Saved data entries
**********

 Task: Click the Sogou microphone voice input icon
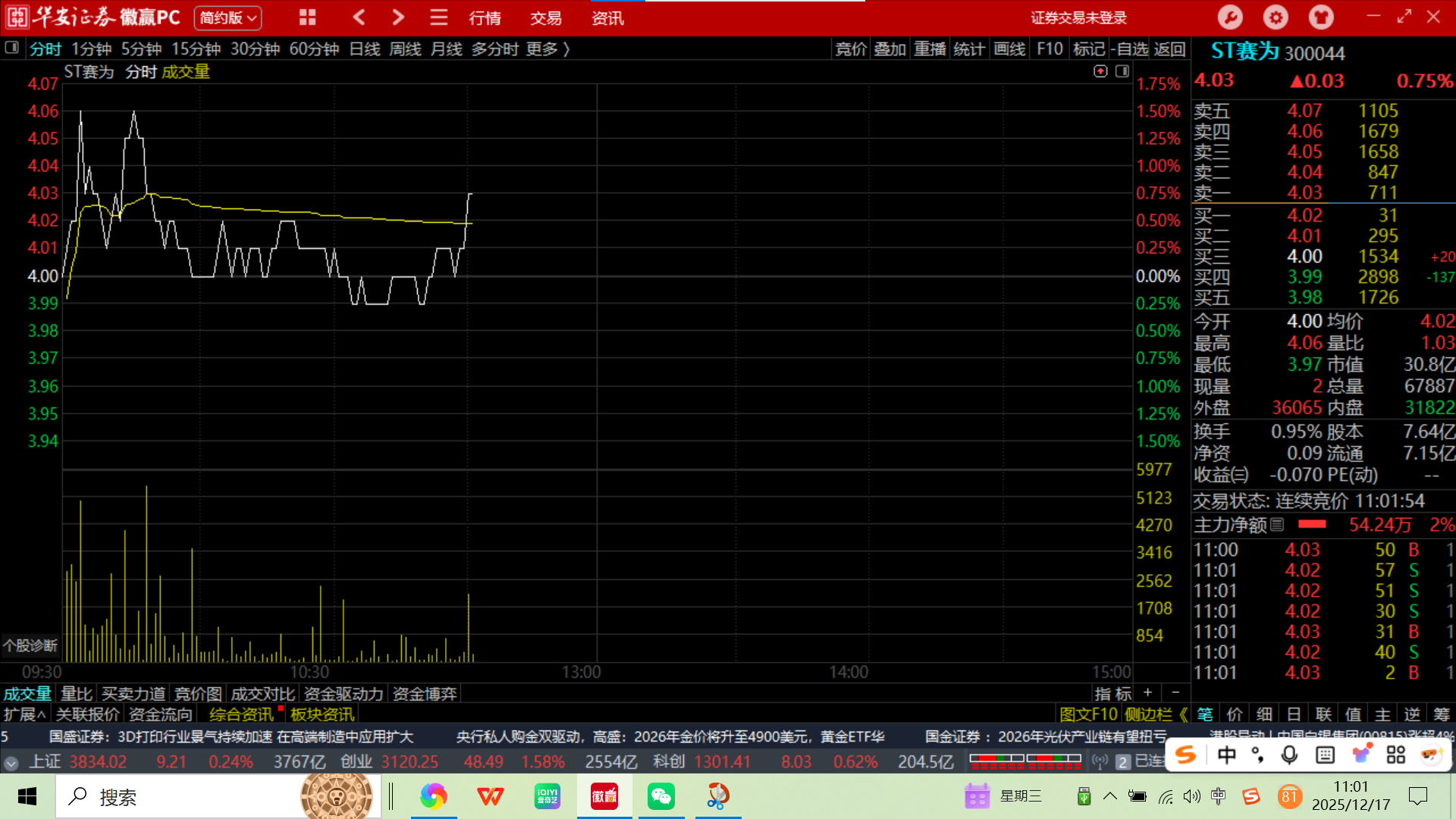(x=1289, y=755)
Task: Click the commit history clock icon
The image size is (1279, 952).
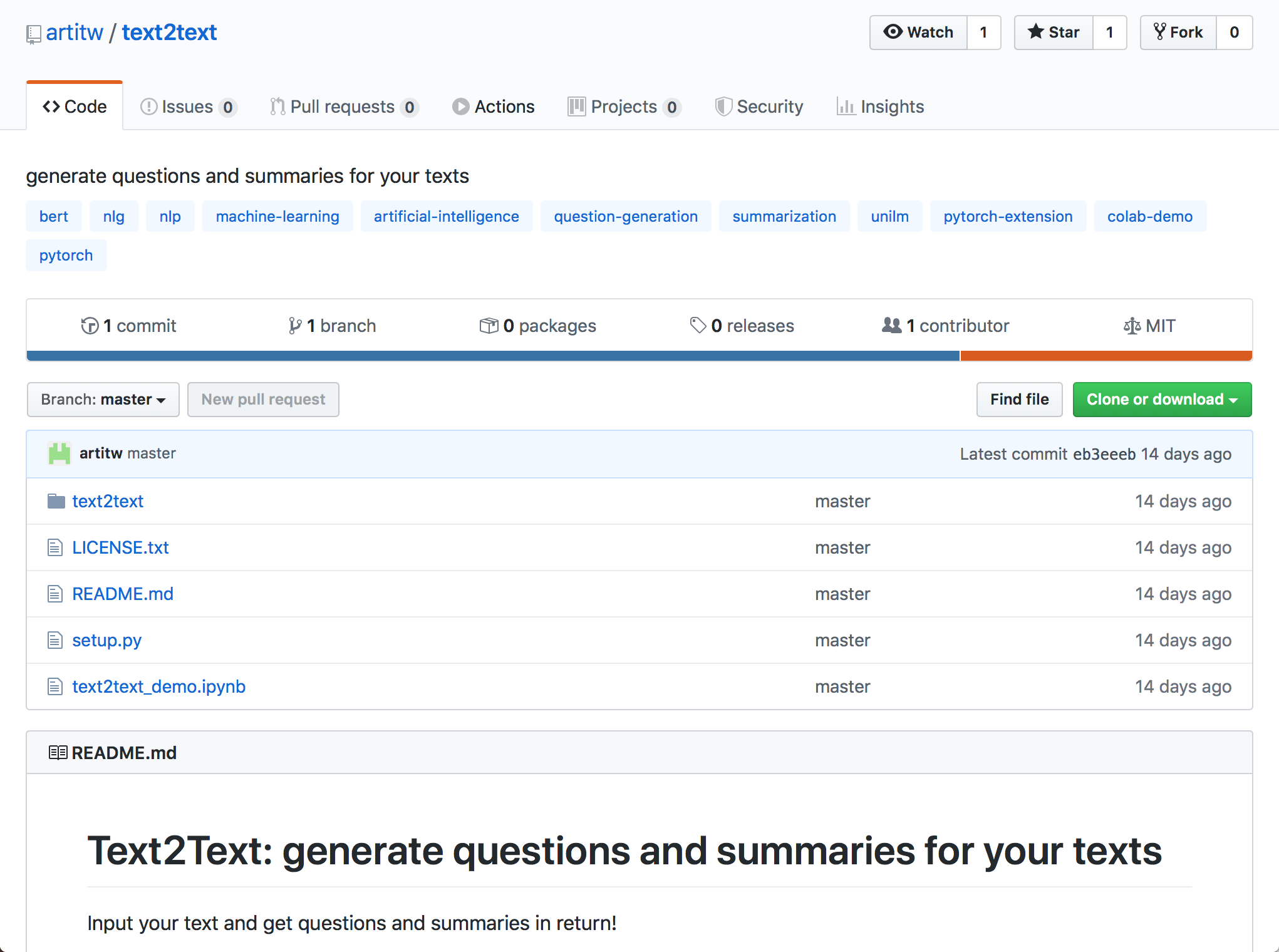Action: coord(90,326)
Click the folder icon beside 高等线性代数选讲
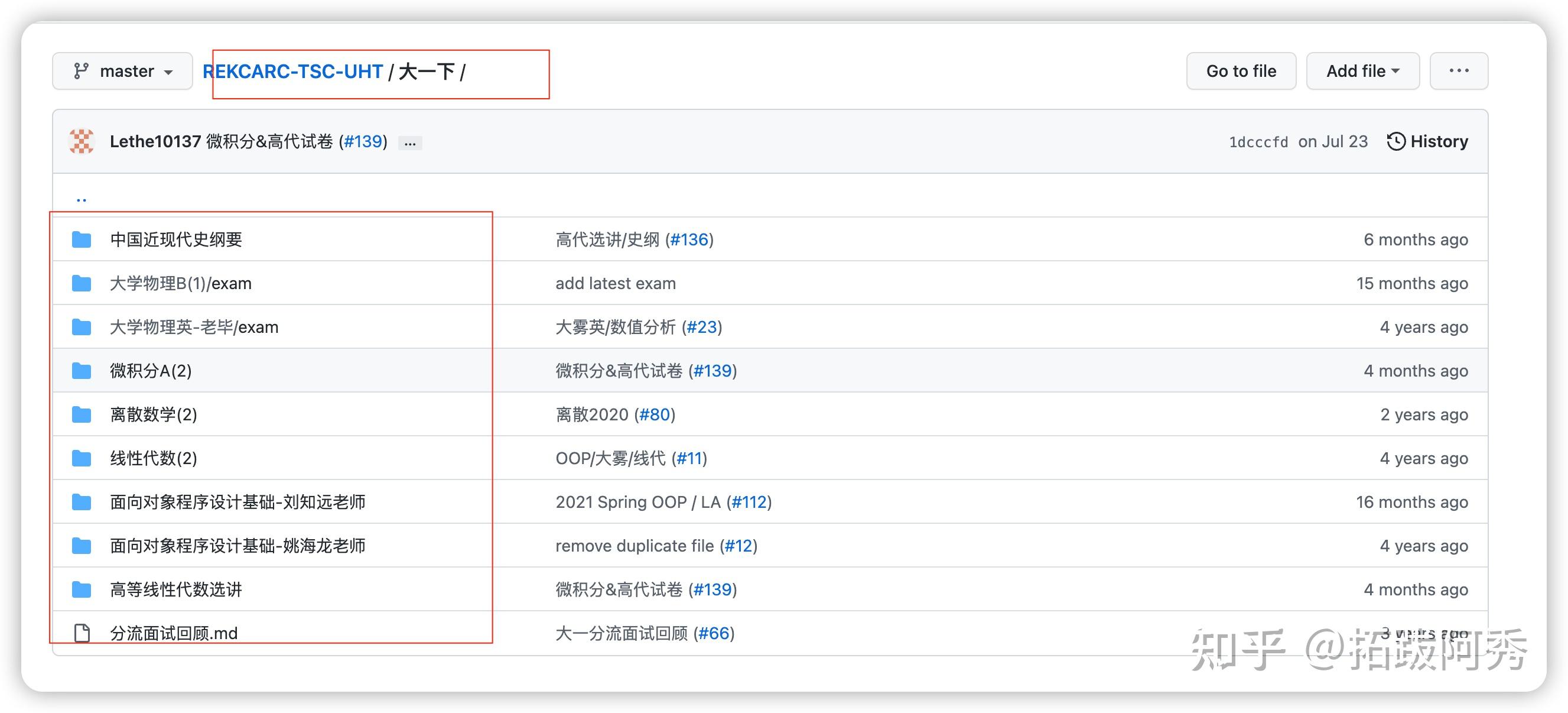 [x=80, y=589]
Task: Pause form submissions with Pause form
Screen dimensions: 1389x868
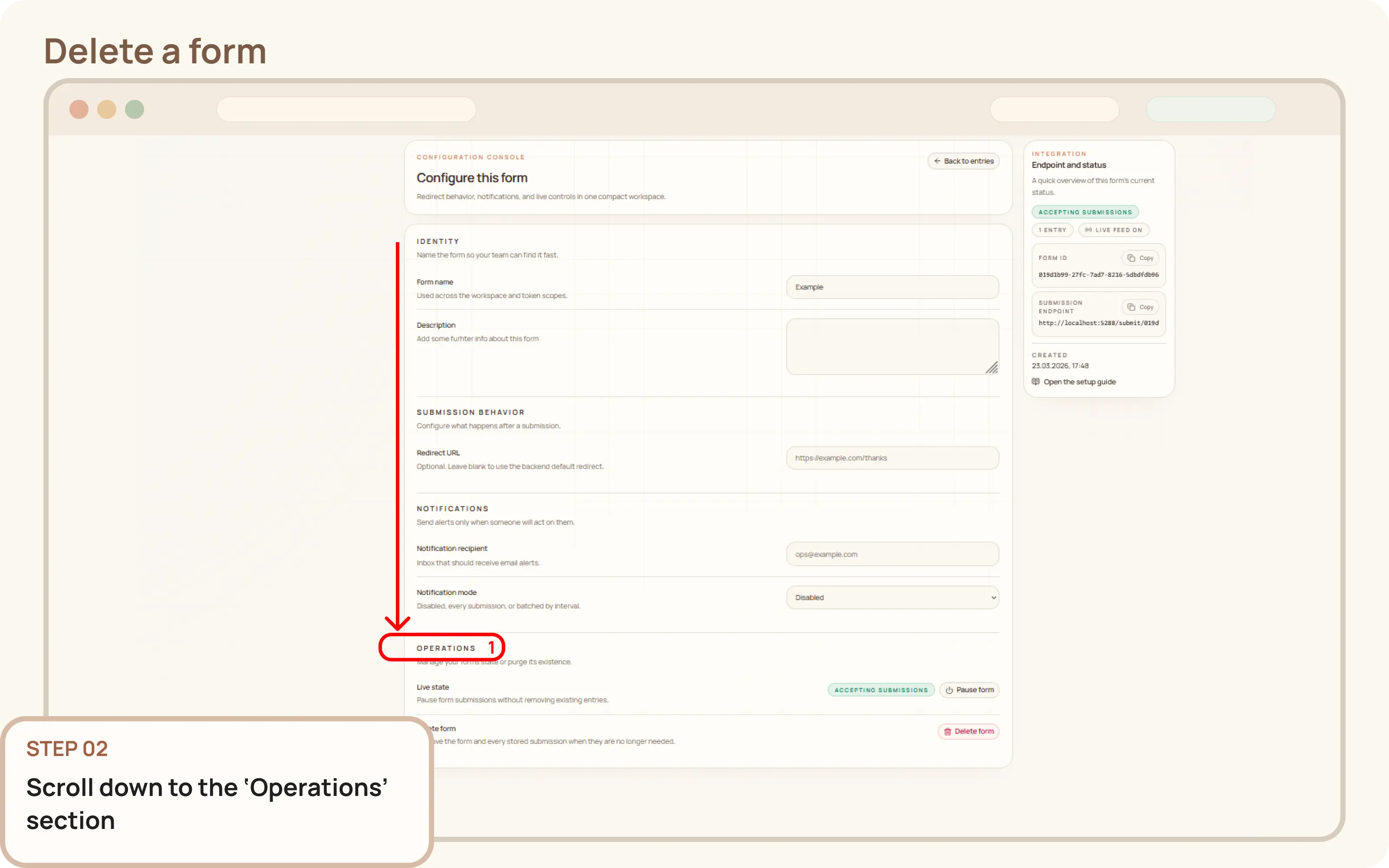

**********

■ **Exercise directions**: In your copy of the records above, include no pictures and match every line exactly.

■ **Task result**:
 Task: Click the Sogou microphone voice input icon
(x=1289, y=755)
Task: Click the commit history clock icon
The image size is (1279, 952).
Action: coord(90,326)
Click the folder icon beside 高等线性代数选讲
 [x=80, y=589]
Task: Pause form submissions with Pause form
Screen dimensions: 1389x868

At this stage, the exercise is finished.